▸ **Try it**: When you reach the line containing "The height and width of the screenshot is (323, 456).", repeat that line and each one after it exactly until the records end, leaving out pictures.

▸ **Information shown**:

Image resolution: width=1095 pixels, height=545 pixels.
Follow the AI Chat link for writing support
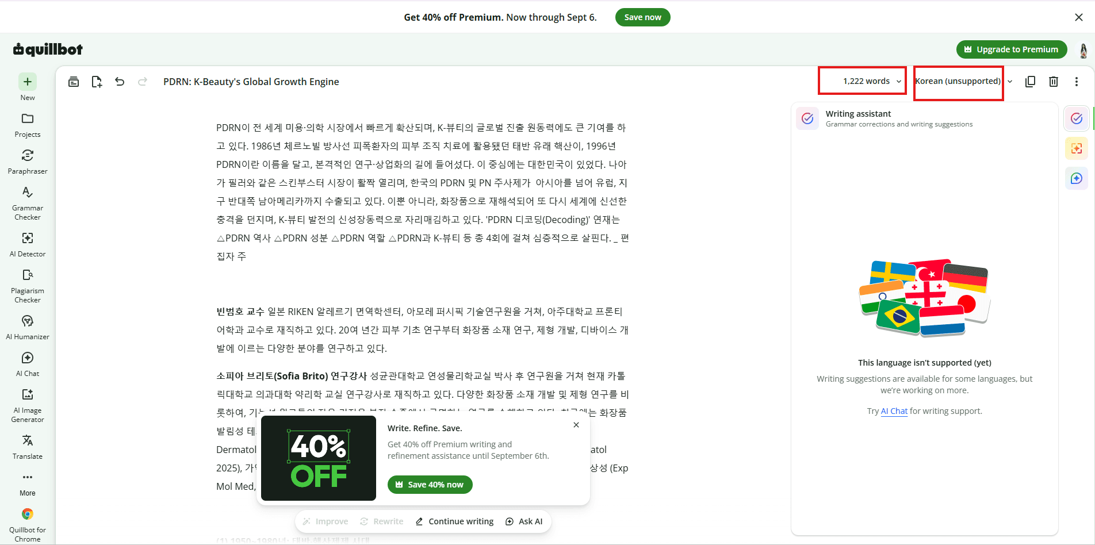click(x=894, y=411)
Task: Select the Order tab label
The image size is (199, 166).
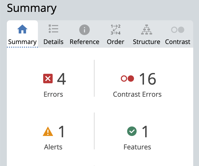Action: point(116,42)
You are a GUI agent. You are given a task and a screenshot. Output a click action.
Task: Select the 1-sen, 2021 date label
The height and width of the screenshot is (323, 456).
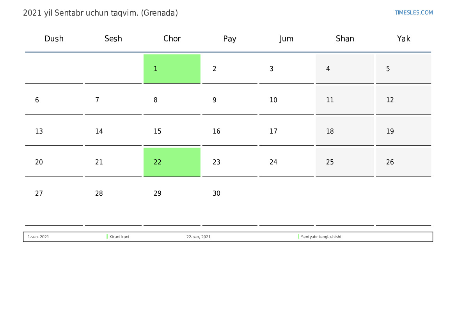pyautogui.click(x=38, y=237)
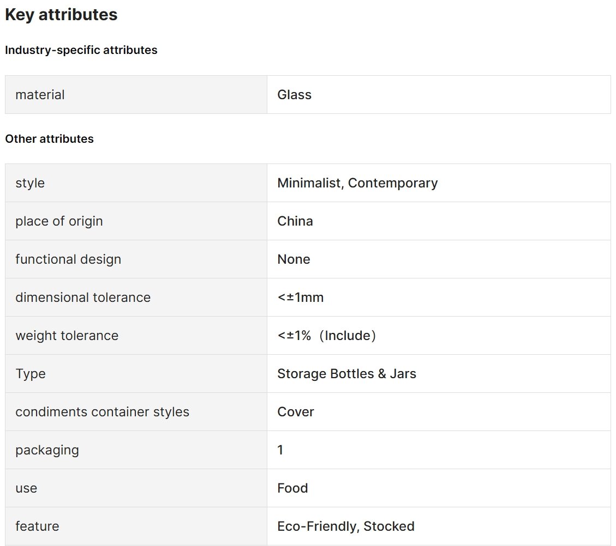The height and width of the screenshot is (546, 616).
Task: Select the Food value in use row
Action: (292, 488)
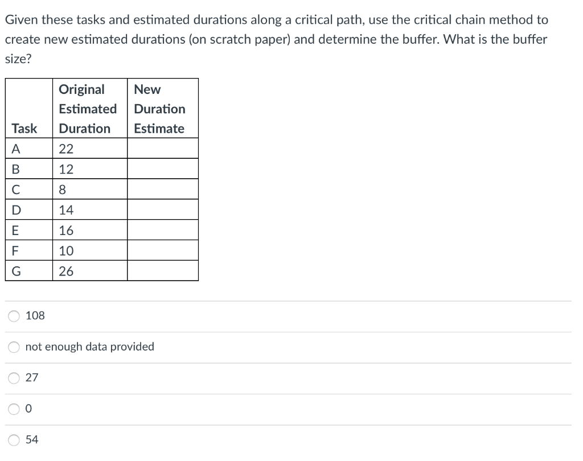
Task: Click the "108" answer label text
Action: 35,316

▸ **Written solution**:
The height and width of the screenshot is (323, 456).
pyautogui.click(x=38, y=237)
The height and width of the screenshot is (546, 616).
Task: Select the Food value in use row
Action: (292, 488)
Task: Click the "108" answer label text
Action: 35,316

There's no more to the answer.